On-skin interfaces are becoming a more common form factor for wearable devices as sensors and processing units shrink in both size and cost. Such interfaces have the advantage of being in direct contact with the skin, which allows onboard sensors to collect information about the wearer and their activities. Most on-skin devices tend to be either impractical for real world use, or uncomfortable for long-term wear.
A team from Cornell University is working to make on-skin devices a reality for the masses with their fabrication process for the device they call WovenProbe. Unlike other on-skin devices, WovenProbe is woven into a fabric, bandage-like interface that is capable of operating without being tethered to an external power source or processing system.
Weaving was chosen as the fabrication method because the interlaced pattern allows for organized routing of traces for creating circuits, and for integrating distributed PCBs into the fabric. Woven fabrics also have the advantage of being resilient, comfortable for long-term wear, and being socially acceptable in appearance.
The first step in creating a new design is to sketch the electrical layout of the device on a stencil overlaid on the skin. The stencil is then used as a guide in fabricating the mesh of thin yarns and wires with a weaving loom. Next, the electronics are soldered into their places in the circuit and a thin layer of silicone is applied to insulate the PCBs. Finally, the completed interface is attached to the skin — the team used eyelash glue for this job.
Using this method, the researchers built a prototype device that attaches to the forearm, and extends onto the index finger and thumb. There are a total of four inertial measurement units (ST LSM6DSOX), two on the index finger, and two more on the thumb. A microcontroller (ST STM32L071KZ) provides onboard processing, an SD card provides storage, and a LiPo battery powers it all.
Three co-authors of the paper conducted a study in which they wore the prototype device for a six hour period to better understand the durability of the system. They found that the interface maintained good adhesion with the skin for the duration of the trial, with some minor detachments at the fingertips. No major electrical issues were discovered, however, some minor wire breakages were identified. Those areas were reinforced before moving on to the field study.

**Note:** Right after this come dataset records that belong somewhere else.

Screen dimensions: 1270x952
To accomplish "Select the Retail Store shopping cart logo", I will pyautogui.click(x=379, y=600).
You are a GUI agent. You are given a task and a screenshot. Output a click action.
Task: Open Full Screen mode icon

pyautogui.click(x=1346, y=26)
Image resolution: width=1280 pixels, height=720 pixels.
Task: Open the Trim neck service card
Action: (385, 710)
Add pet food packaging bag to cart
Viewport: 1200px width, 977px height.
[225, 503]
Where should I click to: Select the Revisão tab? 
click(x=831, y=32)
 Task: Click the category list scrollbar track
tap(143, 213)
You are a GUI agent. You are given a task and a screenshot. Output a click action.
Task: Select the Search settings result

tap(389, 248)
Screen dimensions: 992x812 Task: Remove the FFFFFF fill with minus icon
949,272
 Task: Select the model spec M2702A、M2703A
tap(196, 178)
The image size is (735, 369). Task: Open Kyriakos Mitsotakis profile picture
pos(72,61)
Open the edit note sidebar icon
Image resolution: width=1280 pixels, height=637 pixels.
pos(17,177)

Seven participants were recruited for the field study in which they wore the device for a six hour period. During this time, they were asked to perform different hand gestures to assess functionality. Some issues were detected with both the attachment of the device to the skin, and the functioning of the electronics. The participants were interviewed at the conclusion of the study, and the device was generally described as comfortable and noninvasive.
Recognizing that needing to recharge a battery every few hours can dramatically impact the usability of an on-skin interface, the team explored wirelessly powering their device through near-field communication (NFC) coils. They suggest that a smartwatch could provide the power for the device over NFC, however, the amount of power it can supply is very limited. Only very specialized, low-power device designs could be supplied with sufficient power in this way.
The fabrication method introduced by WovenProbe has the potential to make on-skin devices more practical and more socially acceptable, however, there are still some issues with durability that need to be worked out. With further refinement, it may see the light of day outside of a research lab one day.